-- TASK TO CARRY OUT --
Reproduce everything from the first of the lines below down to the line containing "click(x=157, y=681)", both included, without changing a single character.

^^^^^^^^^^^^^^^^

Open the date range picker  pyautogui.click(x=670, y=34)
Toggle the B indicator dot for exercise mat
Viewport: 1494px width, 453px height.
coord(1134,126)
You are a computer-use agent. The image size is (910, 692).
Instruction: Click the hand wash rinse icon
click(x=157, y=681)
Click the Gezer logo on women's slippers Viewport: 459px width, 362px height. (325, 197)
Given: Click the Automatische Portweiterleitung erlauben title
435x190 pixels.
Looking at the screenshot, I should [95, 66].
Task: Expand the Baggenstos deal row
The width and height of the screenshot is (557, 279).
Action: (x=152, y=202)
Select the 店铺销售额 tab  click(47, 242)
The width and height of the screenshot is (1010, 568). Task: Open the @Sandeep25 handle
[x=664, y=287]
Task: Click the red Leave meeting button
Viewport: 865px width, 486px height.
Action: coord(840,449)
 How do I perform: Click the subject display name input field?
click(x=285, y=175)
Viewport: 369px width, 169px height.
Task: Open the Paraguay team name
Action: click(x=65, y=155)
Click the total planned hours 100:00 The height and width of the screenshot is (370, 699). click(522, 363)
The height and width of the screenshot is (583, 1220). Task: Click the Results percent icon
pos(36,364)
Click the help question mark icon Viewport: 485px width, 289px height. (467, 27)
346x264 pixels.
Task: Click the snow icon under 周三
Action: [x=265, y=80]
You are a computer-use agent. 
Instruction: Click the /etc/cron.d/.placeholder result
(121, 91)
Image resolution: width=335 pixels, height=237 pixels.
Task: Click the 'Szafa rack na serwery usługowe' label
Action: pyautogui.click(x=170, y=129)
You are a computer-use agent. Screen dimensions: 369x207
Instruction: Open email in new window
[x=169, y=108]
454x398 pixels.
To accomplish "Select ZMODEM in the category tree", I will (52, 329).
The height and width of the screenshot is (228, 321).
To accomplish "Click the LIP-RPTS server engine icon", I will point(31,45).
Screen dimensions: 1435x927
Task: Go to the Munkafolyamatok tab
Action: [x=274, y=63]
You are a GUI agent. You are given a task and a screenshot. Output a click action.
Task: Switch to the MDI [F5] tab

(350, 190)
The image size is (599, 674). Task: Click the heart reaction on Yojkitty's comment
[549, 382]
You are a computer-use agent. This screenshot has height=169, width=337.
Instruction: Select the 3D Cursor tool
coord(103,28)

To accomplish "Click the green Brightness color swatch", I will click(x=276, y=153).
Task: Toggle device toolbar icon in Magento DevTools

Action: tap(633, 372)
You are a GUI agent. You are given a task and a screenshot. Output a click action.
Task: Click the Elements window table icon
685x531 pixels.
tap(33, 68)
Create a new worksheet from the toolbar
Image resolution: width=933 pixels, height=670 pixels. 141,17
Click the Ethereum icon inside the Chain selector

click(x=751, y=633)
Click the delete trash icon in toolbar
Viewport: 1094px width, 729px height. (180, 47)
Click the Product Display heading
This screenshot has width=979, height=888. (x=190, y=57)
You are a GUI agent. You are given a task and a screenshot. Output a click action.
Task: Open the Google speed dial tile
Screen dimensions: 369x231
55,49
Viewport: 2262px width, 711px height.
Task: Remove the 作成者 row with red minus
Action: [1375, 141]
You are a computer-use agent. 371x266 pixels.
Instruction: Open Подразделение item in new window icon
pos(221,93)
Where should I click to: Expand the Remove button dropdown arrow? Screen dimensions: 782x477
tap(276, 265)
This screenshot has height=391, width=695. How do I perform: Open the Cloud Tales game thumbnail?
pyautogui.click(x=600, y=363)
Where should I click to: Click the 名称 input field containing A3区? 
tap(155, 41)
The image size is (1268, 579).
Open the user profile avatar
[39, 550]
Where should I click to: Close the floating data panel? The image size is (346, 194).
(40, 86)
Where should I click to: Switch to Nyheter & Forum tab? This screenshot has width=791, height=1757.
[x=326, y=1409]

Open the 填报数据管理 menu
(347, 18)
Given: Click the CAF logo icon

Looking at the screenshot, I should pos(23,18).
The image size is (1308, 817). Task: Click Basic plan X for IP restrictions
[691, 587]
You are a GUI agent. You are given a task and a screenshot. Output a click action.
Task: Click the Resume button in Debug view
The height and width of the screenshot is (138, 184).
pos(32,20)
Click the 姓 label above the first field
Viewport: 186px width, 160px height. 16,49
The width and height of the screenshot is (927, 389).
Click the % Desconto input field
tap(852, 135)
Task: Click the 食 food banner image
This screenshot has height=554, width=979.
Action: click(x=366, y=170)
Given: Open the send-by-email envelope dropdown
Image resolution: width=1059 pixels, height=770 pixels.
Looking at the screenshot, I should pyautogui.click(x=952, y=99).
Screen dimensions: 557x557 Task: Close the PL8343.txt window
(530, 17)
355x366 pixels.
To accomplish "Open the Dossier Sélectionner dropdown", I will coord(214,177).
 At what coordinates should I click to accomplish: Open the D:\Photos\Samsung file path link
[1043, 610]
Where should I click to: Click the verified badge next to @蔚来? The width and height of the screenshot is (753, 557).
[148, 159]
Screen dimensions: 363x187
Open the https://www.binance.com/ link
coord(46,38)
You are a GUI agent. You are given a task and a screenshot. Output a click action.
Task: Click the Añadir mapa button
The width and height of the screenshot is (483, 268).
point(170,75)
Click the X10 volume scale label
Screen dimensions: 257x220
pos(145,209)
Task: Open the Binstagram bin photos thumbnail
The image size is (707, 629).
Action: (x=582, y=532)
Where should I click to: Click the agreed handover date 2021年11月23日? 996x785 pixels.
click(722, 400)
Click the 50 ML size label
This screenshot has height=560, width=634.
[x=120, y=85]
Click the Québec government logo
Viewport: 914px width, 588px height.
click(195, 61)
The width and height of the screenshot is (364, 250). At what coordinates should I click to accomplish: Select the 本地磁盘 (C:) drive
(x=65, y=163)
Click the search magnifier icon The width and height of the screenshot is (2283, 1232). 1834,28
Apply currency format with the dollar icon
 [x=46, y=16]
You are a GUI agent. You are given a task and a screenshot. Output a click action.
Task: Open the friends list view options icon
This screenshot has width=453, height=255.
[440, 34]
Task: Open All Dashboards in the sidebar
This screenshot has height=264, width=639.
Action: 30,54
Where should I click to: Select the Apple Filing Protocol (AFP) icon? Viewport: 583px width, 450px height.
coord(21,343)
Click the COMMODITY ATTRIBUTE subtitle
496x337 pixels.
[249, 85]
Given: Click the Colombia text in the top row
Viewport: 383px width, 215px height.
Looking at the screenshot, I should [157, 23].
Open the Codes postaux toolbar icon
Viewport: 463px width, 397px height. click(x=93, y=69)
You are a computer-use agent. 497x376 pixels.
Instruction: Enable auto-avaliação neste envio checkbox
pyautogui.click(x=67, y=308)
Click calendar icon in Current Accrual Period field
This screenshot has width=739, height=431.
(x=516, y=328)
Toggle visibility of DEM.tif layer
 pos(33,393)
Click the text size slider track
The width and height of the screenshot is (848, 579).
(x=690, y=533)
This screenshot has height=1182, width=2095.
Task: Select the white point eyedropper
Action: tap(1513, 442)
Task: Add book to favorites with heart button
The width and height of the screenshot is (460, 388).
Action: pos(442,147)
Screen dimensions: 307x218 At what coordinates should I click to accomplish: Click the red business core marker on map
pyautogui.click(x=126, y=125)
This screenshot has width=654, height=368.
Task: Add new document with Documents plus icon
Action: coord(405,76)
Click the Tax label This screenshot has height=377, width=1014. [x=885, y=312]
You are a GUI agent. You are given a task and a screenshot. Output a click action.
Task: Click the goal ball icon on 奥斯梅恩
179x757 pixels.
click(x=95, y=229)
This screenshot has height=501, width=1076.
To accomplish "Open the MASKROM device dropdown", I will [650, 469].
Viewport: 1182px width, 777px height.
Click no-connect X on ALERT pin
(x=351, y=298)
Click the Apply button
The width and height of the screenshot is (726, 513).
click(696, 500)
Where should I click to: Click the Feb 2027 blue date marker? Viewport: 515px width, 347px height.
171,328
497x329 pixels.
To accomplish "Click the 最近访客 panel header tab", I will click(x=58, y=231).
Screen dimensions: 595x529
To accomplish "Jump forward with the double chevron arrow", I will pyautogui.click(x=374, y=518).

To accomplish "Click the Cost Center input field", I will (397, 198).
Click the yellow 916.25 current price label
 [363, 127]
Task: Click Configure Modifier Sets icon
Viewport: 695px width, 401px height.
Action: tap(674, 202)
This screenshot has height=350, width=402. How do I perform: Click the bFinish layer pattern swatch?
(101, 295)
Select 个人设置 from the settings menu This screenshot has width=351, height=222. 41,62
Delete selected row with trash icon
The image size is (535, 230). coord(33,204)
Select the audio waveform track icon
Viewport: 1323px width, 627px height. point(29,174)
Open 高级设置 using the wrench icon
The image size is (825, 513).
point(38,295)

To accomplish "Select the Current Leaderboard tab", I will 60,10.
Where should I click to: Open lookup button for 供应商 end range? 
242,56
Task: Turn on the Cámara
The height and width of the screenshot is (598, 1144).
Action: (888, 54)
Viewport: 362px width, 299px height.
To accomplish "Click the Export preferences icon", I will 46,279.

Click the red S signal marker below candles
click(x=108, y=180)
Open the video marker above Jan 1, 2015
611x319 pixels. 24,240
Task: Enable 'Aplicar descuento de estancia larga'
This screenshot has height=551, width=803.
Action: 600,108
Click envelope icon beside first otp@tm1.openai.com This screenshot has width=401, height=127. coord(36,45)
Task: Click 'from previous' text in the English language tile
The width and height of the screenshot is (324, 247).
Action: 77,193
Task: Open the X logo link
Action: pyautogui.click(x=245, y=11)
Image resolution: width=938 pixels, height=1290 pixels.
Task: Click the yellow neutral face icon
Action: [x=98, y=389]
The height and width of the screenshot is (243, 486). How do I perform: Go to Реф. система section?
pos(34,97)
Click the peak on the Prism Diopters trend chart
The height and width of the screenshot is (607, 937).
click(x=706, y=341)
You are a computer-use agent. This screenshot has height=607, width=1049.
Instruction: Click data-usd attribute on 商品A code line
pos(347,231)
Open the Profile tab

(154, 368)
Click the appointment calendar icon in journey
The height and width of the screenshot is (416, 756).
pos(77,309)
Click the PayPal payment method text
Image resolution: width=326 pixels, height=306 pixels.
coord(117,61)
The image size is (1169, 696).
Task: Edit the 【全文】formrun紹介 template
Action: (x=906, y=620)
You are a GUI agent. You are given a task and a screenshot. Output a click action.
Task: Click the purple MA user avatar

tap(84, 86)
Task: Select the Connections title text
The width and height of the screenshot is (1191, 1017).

^^^^^^^^^^^^^^^^

-- TASK SOLUTION --
Open the date range picker  pyautogui.click(x=670, y=34)
Toggle the B indicator dot for exercise mat
Viewport: 1494px width, 453px height.
coord(1134,126)
You are a computer-use agent. The image size is (910, 692).
Instruction: Click the hand wash rinse icon
click(x=157, y=681)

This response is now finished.